前述とおり、東京地裁で「馬券の代金は必要経費と認めるのが相当だ」としていた判決を、「恒常的に利益を上げていたとまでは認められない」として東京高裁で取り消し。


う~ん・・これを見ると、思った以上に意見が分かれているようにも見えます。まず、最初の大阪の男性は「ソフトを利用して継続的に馬券を購入し、偶発性を抑え、利益を出している」からセーフであり、次の北海道の男性も「6年間にわたり利益を出し続けているノウハウと、利益を得るために外れ馬券を含めて買う態様」だからセーフ。これらは単なる趣味の馬券購入とは異なり、【一定期間、一定規模の利益を上げる営利目的の継続的行為】と認められたので勝訴できました。

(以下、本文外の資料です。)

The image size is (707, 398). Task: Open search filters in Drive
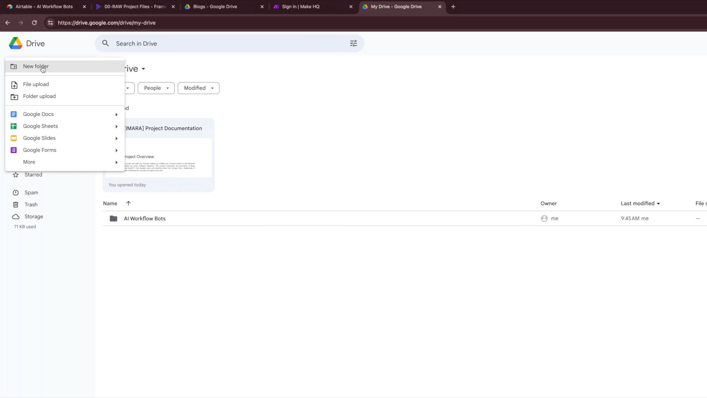(x=353, y=43)
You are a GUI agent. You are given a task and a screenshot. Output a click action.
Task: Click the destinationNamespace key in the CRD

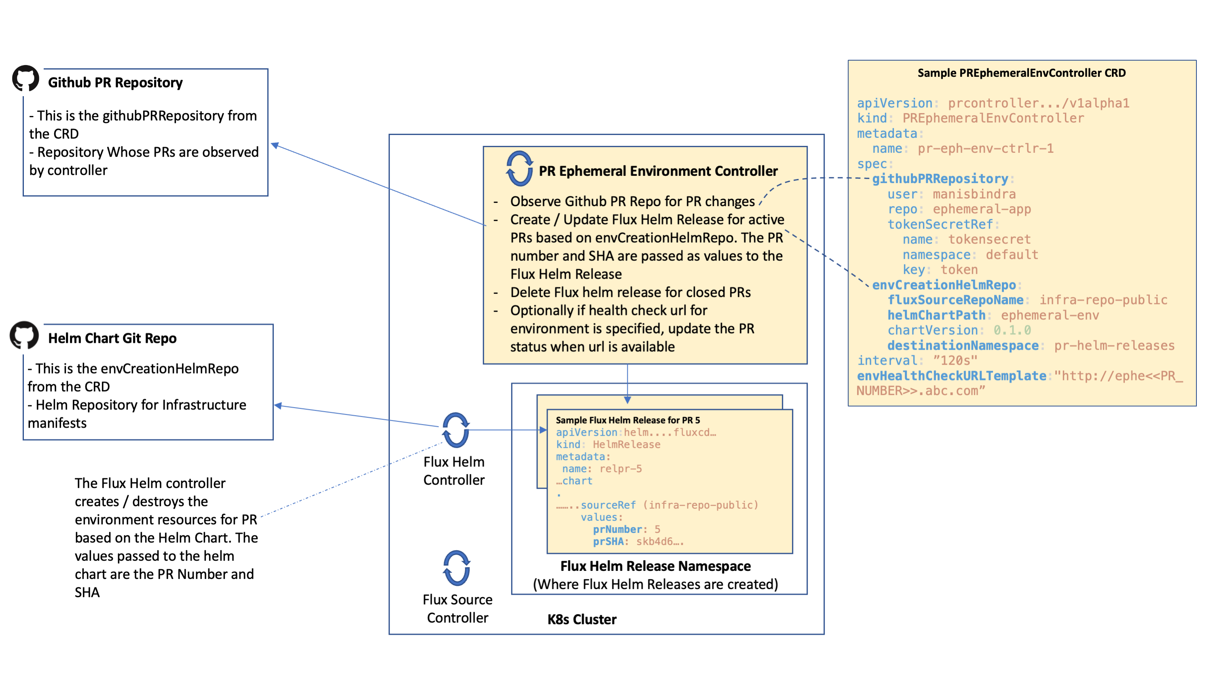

ところが横浜市の男性は、購入規模は多いのですが、【レースごとに予想し、それに自身の判断を加味しているので、競馬愛好家と変わらない】という判断から敗訴しています。規模が大きいとの認定は受けていますが、前2年は赤字だったようですし、何より自分の予想を加えて機械的、網羅的ではなくなっている点が敗因でしょう。

そして今回の高松市の男性は、前述通り、「ある程度の期間を継続し、客観的に利益を期待できることが必要」という判断で逆転敗訴となりました。
4年間が短いのか、規模が小さいのか、はたまた赤字がたった1年あったのが問題なのか、もしくは微妙なラインですね。仮に大阪、北海道の男性が1年だけ赤字があったらどうなったでしょうか?もしくはもしくは規模が大きかったら?いずれにしろ、基準を探す一因になる判決であり、最高裁まで頑張って欲しいところです。

ちなみに、こんな人もいます。

・2017年12月 東京都の男性(馬主) ●敗訴
払戻金1億8000万円、購入費2億5000万円、損失7000万円

年単位で多額の損失が生じているなど、一般的な愛好家の馬券購入と質的に変わらない」として一審・東京地裁は請求を棄却し、二審・東京高裁もそれを支持。最高裁は上告を棄却した。

これはちょっと毛並みが違いますが、損失が出たのを損益通算したんでしょうか。それで利益を圧縮して還付金を貰ったが、経費と認められなかったので、その分、還付金が減額したという事でしょう。「馬主としての豊富な情報を駆使し、営利目的で大量に馬券を買った」と主張は、ある意味立派ですが、これを認めたら利益圧縮し放題ですよね。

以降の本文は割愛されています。